I ordered a copy online and when it arrived it was in Italian but dubbed over in Russian by one guy doing every ones voice including all the women. You could also hear the Italian clear as day with Russian breaking in half way through a sentence. Chopping Mall was the exact same with the same voice dubbing it. It was sort of funny but i really wanted Chopping Mall. Needless to say i sent them back.

re.form 28th August 2012 09:20 PM

Hansel & Gretel -- on Film4 recently. Brilliant, wonderful looking dark fantasy from Korea which I thought was as impressive as Pans Labyrinth. It looks stunning. Will be going on the to-buy list.

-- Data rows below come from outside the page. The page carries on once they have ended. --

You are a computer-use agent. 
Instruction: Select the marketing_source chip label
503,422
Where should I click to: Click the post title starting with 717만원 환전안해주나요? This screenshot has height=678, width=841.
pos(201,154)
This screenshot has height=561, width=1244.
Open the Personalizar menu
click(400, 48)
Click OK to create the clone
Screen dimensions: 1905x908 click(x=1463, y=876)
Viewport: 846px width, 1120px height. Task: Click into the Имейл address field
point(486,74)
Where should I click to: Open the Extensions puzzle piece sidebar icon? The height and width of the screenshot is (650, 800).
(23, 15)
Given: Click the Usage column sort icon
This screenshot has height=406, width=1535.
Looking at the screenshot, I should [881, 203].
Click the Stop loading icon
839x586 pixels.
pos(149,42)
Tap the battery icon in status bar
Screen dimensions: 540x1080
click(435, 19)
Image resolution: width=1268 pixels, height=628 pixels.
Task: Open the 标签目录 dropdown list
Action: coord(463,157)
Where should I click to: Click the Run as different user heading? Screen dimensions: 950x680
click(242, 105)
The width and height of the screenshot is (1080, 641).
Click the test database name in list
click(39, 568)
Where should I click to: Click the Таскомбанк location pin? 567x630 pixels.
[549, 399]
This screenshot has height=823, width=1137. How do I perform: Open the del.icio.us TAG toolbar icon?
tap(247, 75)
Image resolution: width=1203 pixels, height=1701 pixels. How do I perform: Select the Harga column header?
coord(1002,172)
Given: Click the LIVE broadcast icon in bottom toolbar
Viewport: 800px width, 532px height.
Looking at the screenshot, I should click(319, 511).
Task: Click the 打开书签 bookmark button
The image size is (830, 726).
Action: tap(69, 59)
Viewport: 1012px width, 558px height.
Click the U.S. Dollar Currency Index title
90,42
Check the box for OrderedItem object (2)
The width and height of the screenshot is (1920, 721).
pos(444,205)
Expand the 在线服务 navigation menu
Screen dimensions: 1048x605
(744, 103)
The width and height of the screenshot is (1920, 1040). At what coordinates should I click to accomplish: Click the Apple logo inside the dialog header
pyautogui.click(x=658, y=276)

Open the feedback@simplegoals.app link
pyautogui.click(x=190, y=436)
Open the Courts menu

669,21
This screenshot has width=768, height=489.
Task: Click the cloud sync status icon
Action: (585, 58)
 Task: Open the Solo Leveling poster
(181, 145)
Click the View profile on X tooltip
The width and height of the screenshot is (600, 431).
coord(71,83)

Also had a rewatch of Bird with the Crystal Plumage.

Frankie Teardrop 29th August 2012 01:19 AM

VOICE OVER - Indie Britflick from the early eighties has unnerving subject matter and a grim atmosphere. Bizarre broadcaster Fats pedals anachronistic regency-period melodrama to jeering audiences. After a brilliant scene where he's humiliated by two punks he finds an injured, mute woman (one of the aforementioned punks, or at least the same actress) in an alley and appoints himself her guardian / keeper / oppressor etc. We follow their bleak non-relationship until he stabs her to death with scissors! The film swims in a fog of desolation... images of lonely streets at night, abandoned warehouses, down at heel nightlife feature heavily and project that dour vibe I always associate with media from turn of the decade Thatcher's Britain. There are some excellent sequences - Fats' overdriven tape blowout coda for one.
THE DAY AFTER HALLOWEEN - Otherwise known as 'Snapshot'. An odd little film which I found quite difficult to place - it plays like a weird hybrid of arty angularity, clunky B-movie and soap operatic almost-TV movie, and certainly won't please those wanting to find out what actually did happen 'the day after Halloween'. Mousy ex-hairdresser turns model and is harrassed by her vaguely menacing ice-cream man ex. Nothing much happens until the sleaze-lite climax, but I kept going with it, mainly for the appearances of disgruntled ex's 'Mr Whippy' van, which has a tendency to stalk accompanied by really florid 70s soundtrack music. I ended up quite liking it, but felt it needed to play on its eccentricity more. A few stabbings and some sexualised violence would have also helped.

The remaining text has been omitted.